→ **TEXTO EXTRAÍDO**:
----------

03 Junho 2018 | 05h58

O técnico Tite procura ser sempre bem educado, paciente, polido. Mas não aceita tudo passivamente. Sabe onde está pisando desde o dia em que aceitou o convite para ser treinador da seleção brasileira e não abre mão de dizer o que pensa, quando entende estar diante de algo com que não concorda ou que possa prejudicar seu trabalho.

Deixou claro isso mais uma vez na entrevista coletiva de pré-jogo contra a Croácia, a ser questionado sobre a ação da Mastercard, que vai dar 10 mil pratos de comida a entidades que cuidam de pessoas carentes a cada gol que Neymar e Messi marcarem na Copa.

Tite pensou um pouco e mandou na lata: “Mastercard, eu vou falar uma coisa. É muito bonita essa doação em relação à entidade assistencial. É linda, grande. Assim como é grande também vocês darem pratos se todos os atletas da Argentina e do Brasil marcassem um gol. Assim como é grande também vocês darem pratos se todos os atletas da Argentina e do Brasil marcassem um gol. A gente trabalha enquanto equipe e com todos esses valores pode frustrar um pouquinho. Fica a minha sugestão”.

Mais clara a crítica a uma ação oportunista, ainda que possa ter sido elaborada com a melhor das intenções, impossível.

A Mastercard é uma das mais fortes apoiadoras da CBF. Mas Tite não quer saber disso e sim de dizer o que pensa e criticar aquilo que, pensa, pode atrapalhar seu trabalho.

E, como ele disse, a operadora de cartão de crédito tem agora grande chance de ampliar a campanha. A sugestão foi dada!

----------

→ **LINHAS REGISTRADAS**:
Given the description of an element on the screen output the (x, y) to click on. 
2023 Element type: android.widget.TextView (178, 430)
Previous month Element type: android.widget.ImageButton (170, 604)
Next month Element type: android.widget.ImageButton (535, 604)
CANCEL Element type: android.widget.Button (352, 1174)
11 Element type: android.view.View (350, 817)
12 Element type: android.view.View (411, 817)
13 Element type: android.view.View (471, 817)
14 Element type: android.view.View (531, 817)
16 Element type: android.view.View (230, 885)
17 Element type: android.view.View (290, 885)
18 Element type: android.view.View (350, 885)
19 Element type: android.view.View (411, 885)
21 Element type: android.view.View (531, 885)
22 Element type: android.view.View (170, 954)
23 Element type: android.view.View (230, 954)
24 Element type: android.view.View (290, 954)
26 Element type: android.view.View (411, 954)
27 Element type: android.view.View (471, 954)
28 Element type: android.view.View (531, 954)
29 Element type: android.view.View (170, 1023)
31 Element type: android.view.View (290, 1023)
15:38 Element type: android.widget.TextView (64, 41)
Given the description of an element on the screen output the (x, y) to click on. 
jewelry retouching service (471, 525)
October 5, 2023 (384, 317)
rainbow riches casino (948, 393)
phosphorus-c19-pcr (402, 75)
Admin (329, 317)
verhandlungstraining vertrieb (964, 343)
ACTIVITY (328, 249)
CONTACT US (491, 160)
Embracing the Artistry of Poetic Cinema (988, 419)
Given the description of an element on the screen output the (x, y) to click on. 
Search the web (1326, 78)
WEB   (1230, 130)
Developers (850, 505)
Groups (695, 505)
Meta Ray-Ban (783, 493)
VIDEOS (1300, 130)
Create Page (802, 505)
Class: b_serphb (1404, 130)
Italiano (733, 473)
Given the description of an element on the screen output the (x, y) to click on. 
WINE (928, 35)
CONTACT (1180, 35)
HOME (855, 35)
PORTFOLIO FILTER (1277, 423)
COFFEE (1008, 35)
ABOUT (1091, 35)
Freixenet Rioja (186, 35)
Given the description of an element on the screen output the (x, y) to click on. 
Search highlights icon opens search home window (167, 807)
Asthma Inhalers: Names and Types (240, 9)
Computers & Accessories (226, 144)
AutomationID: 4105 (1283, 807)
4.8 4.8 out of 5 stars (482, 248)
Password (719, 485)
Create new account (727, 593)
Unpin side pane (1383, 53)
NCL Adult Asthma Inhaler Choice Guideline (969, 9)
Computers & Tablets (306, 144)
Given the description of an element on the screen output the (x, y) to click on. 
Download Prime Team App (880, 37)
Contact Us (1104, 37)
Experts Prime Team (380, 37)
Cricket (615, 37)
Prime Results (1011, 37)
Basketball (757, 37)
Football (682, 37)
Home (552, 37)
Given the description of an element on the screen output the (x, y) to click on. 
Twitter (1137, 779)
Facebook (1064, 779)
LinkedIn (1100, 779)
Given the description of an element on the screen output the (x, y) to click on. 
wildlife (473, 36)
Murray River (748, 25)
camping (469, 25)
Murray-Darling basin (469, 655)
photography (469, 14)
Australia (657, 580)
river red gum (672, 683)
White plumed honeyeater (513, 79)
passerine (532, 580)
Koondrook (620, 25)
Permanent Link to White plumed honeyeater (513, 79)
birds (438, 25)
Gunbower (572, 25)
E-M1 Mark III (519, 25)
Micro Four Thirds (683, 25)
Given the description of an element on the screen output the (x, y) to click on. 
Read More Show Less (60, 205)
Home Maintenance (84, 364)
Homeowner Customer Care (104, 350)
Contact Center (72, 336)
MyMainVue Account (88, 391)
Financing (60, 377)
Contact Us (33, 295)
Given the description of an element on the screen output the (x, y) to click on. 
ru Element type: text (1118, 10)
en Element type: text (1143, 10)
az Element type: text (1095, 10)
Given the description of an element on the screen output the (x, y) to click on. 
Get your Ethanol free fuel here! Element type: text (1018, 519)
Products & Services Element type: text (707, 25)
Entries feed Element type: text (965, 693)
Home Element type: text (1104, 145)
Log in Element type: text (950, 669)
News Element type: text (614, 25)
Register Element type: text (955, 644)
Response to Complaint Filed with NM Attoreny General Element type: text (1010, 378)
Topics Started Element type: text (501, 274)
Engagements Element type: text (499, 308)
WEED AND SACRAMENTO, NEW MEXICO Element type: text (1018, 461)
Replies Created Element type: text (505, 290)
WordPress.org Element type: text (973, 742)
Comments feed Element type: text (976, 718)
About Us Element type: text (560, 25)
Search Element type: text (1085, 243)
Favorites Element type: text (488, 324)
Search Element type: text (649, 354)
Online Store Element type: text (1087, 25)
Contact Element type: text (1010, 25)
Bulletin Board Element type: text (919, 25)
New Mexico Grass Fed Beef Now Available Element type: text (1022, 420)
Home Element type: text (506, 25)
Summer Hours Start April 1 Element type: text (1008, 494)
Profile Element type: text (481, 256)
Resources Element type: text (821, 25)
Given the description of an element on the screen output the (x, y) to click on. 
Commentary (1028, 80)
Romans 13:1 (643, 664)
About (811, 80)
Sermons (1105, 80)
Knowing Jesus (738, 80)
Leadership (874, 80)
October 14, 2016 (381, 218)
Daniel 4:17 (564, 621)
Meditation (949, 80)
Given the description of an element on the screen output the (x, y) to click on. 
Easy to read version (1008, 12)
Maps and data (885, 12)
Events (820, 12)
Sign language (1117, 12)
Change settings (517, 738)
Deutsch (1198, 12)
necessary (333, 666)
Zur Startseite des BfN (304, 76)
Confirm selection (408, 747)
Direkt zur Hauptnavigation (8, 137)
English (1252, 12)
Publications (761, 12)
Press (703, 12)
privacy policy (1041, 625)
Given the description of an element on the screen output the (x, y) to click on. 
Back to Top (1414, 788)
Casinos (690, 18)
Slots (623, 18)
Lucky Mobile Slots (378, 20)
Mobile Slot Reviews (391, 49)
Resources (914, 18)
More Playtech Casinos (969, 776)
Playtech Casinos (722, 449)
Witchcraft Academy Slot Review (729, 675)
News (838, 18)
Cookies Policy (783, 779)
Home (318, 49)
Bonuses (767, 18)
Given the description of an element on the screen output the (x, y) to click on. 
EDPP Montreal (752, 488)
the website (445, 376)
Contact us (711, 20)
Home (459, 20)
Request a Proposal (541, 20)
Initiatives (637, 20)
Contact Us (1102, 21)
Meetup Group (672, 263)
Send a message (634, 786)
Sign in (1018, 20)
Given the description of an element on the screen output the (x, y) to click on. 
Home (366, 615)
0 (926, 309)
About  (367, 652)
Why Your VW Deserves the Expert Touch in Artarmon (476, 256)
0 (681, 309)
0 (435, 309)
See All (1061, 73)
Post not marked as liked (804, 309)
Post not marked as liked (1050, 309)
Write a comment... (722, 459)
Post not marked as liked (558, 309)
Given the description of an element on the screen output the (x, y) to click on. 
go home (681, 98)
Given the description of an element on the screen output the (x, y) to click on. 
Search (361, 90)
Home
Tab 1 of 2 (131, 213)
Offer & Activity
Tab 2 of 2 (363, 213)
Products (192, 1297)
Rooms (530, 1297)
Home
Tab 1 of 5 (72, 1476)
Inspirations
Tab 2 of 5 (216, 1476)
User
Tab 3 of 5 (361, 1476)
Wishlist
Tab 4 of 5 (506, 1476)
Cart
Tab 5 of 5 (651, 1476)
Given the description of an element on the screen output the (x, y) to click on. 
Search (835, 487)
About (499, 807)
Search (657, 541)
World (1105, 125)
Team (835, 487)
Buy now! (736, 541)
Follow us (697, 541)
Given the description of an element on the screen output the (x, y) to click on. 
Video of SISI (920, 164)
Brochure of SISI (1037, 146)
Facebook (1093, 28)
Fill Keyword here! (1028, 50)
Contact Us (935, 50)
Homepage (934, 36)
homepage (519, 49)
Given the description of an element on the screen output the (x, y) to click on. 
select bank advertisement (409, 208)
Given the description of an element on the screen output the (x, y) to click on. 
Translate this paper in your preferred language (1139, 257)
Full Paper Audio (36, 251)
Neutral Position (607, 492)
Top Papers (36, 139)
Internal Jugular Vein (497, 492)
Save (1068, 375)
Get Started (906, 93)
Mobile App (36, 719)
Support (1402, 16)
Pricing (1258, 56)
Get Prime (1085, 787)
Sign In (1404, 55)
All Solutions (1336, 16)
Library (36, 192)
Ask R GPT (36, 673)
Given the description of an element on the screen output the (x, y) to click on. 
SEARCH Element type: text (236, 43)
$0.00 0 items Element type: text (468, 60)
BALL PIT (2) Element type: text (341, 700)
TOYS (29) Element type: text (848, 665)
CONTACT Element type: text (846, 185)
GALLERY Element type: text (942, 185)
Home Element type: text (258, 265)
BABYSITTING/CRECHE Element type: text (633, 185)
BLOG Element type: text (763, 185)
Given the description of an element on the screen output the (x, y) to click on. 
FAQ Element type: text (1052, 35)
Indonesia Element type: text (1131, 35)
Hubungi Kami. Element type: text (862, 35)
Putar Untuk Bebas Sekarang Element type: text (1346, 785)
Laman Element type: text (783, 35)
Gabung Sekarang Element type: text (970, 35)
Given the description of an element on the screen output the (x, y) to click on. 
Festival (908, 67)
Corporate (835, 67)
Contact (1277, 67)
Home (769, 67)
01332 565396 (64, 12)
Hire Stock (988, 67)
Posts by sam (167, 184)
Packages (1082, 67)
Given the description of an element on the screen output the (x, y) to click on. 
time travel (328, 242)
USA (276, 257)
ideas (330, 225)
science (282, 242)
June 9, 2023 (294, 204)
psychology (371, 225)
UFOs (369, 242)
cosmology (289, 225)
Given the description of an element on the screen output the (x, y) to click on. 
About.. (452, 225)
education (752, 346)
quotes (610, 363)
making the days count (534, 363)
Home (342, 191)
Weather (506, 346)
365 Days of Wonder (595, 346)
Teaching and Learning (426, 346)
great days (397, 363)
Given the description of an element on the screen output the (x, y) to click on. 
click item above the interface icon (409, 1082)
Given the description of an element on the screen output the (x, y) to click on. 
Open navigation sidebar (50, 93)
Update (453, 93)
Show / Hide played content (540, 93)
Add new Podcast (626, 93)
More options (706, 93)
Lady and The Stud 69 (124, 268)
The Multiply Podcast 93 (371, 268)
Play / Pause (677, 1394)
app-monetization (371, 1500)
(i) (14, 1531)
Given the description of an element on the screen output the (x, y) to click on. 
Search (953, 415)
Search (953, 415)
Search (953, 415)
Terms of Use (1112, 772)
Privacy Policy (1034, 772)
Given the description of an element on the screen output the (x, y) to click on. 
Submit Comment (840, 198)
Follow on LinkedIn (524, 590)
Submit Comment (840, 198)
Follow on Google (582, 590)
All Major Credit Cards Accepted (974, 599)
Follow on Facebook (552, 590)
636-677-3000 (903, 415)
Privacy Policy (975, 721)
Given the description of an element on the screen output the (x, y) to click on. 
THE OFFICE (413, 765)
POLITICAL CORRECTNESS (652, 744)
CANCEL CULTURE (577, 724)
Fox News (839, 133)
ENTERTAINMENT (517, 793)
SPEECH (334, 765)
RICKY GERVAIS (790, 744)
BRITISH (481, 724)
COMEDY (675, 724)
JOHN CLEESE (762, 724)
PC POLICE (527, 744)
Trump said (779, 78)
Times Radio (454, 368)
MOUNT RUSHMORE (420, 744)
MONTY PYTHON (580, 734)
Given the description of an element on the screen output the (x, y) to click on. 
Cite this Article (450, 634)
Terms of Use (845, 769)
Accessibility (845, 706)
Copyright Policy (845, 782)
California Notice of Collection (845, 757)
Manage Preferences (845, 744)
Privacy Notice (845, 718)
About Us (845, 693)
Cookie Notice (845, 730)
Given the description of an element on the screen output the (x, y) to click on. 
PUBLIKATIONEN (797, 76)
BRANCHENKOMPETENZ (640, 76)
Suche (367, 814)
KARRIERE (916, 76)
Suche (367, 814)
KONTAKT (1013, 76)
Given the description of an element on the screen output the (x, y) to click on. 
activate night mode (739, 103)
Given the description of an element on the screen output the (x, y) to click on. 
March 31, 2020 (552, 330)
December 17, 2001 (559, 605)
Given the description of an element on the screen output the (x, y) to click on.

----------

→ **ATIVIDADES**:
• a. No texto sobre Tite e a Mastercard, quantos pratos de comida a Mastercard vai dar a cada gol de Neymar e Messi na Copa?
• b. Copie do texto sobre Tite e a Mastercard o trecho que começa em "A Mastercard é" e termina em "atrapalhar seu trabalho.".
As linhas não têm nenhuma relação com o texto.

→ **RESPOSTAS**:
• a. 10 mil pratos de comida.

• b.
A Mastercard é uma das mais fortes apoiadoras da CBF. Mas Tite não quer saber disso e sim de dizer o que pensa e criticar aquilo que, pensa, pode atrapalhar seu trabalho.